I would generally not describe myself as a risk taker. Jumping out of a plane or plummeting off a bridge with only a bungee cord between me and death holds no appeal to me.
I was sharing this with a friend the other day and she looked at me incredulously.
Actually what she said is “Are you fucking kidding me?’
So I sat back and thought about her words. And I realized she was right. I may not want to be shot out of a cannon, but there have been so many times in my life where I have leaped fast and far and wide without a net in sight.
Ending relationships that I knew were no longer right for me. Quitting my job and leaving everything behind to spend 90 days in Kentucky healing. Hell, anytime I have dared to speak the truth falls into this category.
One of the biggest plunges into the unknown came when I decided to start my own practice in 2015. To be totally honest, I only made this bold move because I lost my job. And also totally honest? I had felt pulled toward it for a couple of years. Sometimes-ok lots of times- the universe has to hit me over the head with a brick to get me to let go of something and open to the new adventure.
Let go I did, even with claw marks. And I want to share what I have learned about myself from taking this risk in case you are thinking of taking one too…
–When you move in alignment with your soul, people, resources and opportunities appear that you would not expect and can not explain. I remember the day I made the decision to open my practice. I was in a frenzy about where I would find an office and how much would it cost, etc. I called my therapist friend Marilyn and asked if she knew anyone renting office space. She “happened” to have someone vacate one of the offices in her building that day and would I like to have it?. Yes, please. And that has been my office ever since. There were so many other signs and markers along the way to let me know this was the right path. There will be for you too, so look out for them.
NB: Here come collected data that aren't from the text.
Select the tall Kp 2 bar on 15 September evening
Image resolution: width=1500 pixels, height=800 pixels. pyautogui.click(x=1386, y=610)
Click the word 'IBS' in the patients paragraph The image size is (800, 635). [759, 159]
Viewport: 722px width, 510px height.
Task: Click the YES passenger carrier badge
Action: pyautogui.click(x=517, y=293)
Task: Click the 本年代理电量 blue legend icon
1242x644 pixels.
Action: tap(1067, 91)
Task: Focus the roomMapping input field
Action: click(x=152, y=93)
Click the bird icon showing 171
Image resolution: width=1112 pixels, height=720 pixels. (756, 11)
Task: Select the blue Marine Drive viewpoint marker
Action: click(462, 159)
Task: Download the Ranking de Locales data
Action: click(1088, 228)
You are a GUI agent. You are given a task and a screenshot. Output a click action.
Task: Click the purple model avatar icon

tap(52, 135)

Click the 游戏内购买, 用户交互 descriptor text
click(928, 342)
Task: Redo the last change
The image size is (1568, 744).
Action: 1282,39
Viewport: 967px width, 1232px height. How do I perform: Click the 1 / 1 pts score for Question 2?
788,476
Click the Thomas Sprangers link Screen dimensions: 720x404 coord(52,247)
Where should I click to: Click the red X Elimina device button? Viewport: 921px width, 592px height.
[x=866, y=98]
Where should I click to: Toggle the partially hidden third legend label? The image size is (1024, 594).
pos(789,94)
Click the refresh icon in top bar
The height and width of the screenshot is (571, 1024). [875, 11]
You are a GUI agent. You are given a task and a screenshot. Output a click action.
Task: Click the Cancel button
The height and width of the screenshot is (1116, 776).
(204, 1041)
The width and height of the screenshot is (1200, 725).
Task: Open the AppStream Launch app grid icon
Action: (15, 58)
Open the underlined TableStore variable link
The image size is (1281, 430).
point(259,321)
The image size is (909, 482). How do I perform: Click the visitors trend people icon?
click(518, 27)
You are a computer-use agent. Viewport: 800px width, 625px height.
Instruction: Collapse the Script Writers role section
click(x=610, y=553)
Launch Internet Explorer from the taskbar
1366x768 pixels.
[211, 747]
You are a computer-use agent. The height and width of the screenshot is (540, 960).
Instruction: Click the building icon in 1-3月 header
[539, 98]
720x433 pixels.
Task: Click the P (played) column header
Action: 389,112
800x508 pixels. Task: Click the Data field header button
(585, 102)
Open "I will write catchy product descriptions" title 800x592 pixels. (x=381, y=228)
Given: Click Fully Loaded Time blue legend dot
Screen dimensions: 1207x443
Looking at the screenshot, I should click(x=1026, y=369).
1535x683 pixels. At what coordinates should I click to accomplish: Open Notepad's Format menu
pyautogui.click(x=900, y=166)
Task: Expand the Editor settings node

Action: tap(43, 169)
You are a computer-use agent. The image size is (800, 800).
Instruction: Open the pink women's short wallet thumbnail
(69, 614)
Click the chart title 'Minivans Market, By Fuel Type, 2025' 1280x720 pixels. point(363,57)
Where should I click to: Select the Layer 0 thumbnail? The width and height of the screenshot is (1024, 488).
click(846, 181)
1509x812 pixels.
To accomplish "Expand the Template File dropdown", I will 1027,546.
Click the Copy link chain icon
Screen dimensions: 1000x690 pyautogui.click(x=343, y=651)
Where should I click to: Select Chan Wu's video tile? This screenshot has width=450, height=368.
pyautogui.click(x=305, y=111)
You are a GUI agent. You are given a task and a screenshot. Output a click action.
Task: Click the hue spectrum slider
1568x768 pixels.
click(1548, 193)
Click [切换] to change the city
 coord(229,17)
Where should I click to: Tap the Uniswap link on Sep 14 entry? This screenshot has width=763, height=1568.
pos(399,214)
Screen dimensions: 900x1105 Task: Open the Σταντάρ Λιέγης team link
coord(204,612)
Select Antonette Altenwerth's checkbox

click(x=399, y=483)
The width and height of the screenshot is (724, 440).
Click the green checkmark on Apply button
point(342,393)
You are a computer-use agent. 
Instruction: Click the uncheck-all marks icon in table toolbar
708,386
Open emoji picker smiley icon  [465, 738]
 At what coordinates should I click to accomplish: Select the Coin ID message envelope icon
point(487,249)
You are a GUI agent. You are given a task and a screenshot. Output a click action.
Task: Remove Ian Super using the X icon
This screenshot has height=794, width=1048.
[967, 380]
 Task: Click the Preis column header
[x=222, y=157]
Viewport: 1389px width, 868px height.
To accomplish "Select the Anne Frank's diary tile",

-I am really fucking good at what I do AND I am not for everyone. The people who love working with me LOVE working with me. And there are people who are not ready for what I offer or simply want something else. And both are Ok It does not mean anything about me or them, other than we are not a match at this time. It took time for me to settle into this truth and it will for you too. The more discerning you become about who you are and what you offer- in whatever realm you offer it- the sheer volume of people who will want to partner with you decreases. Let it. You know who’s left over? The people who totally dig you and genuinely want to be in your space.
–You will doubt your sanity until the moment you jump off the cliff… and maybe even after that! There were many times I thought I must be crazy to start my own business. I’m a therapist for God’s sake, not an entrepreneur.. Wouldn’t I be smarter to find another job with dependable income and health insurance? Maybe. But I also knew that I had something to offer people and I would not be able to give it in the way I wanted working for someone else. More often than not, there are perfectly good reasons that we “should” take the safe route. And you can. There’s no shame in that at all. I just want you to now that there’s a price to pay for that choice, and very often it’s your vitality and aliveness. You may not be able to explain to anyone else in this planet, including yourself, why you want to take this risk. Guess what? You don’t have to. In fact, the more you try to justify the decision to yourself, the less likely you are to go for it.
–Staying in the same place is as hard as jumping, if not harder. Risk taking is not for the feint of heart. But then again, neither is complacency. Do you know how much effort and energy you actually use ignoring your call of the wild? To watch your life silently pass you by like a whisper when you know you are here to ROAR? A shit ton. Resignation has such a heavy, life sucking quality to it. Gifting yourself the experience of authentic expansion puts you directly in the stream of magic, miracles, synchronicity and endless possibilities. So ride the current, people. It’s waiting for you.